The report further suggests that 16% of the orders placed in a month contain an incorrect price and 20% of orders are for items that are either discontinued or not available in stock. Surprisingly, 8% include a duplicate purchase order.
Such situations can be dealt with by adding EDI rules that monitor transactions for variables like price differences and PO validity. This way, the system can send alerts to your team whenever a discrepancy is found.
There are times when a manufacturer needs to increase the price of a particular product. Needless to say, it is crucial to alert the buyers so that they can alter their order quantity.
For instance, the purchase manager gets a specific budget (say $100) to order a quantity of goods. Presently, the manufacturer sells each unit at $10, so the buyer can avail of ten units ($100 budget / $10).
However, if the manufacturer increases the price from $10 to $20, the purchase manager will need to reduce the quantity from ten units to five units ($100 budget / $20). But if the manufacturer does not promptly inform the buyer about the price change, it could lead to disputes and damage their relationship.
Price changes are inevitable; to solve such issues, businesses use EDI 845 – the price authorization acknowledgment document. Vendors use it to communicate price changes to resellers. EDI 845 is used primarily in the pharmaceutical industry, but manufacturers and distributors also utilize it.
As your business operations scale, so does the volume of your EDI transactions. With greater volume, it can become challenging to avoid errors or spot missing fields. Popular EDI formats such as EDIFACT were not meant for humans to comprehend, and that is why spotting errors can be tricky.
Even if you somehow manage to do that, manual error inspection is time-consuming. Thereby, automating the error detection process can help you save time and increase your profit margins.
#6 Integration with your inventory management system
EDI should be flexible to adapt to your way of doing business instead of the other way around. The technical integration should allow you to use the formats that you prefer or commonly used by your trading partners.
Many businesses already use an ERP (Enterprise Resource Planning) system or inventory management solution to gain insights into their business processes. Look for an EDI that also integrates with your existing system so that you can directly process the EDI orders.
Instead of manually pulling the documents from EDI and then feeding them into your inventory system, you can do this in real-time by integrating them together.

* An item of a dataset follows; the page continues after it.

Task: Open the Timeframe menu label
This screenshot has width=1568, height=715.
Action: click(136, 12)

This helps you meet increased customer expectations.
#7 Offering transparency
As the complexities of the supply chain rise, the need for transparency between trading partners is more important than ever.

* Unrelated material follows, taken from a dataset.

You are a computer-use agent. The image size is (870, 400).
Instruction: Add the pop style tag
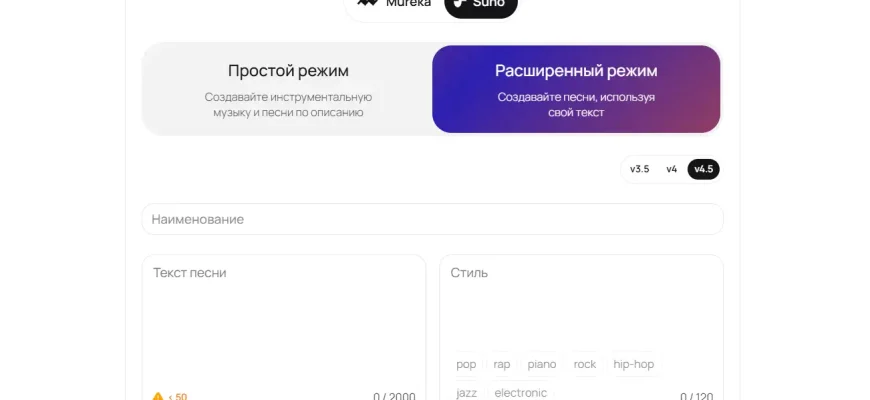(466, 364)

The functionality of EDI has evolved over the years. What started as a means to improve the B2B transaction process has now evolved into a tool that provides better inventory management.
You can adopt some EDI transactions that provide inventory information to boost transparency. EDI 846 can provide information about inventory levels, and EDI 214 offers buyers shipping status notifications.

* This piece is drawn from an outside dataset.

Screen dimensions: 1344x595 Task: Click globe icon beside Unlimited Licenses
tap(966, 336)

With the right system, you can share alerts and notifications with your trading partners. Offering transparency ensures that information is not siloed and helps everyone to be on the same page.
We live in a period where the supply chain is constantly getting disrupted by various factors – be it pandemics or political factors. During such a period, investing in technology that can help optimize your supply chain – such as EDI – seems an obvious choice.
Implementing EDI can be beneficial as it streamlines your B2B transactions and provides much-needed transparency. Choosing the right EDI that integrates with your ERP can do wonders for your organization.
Vetting the best EDI is also vital as it contains sensitive information that can affect your business’s overall profitability.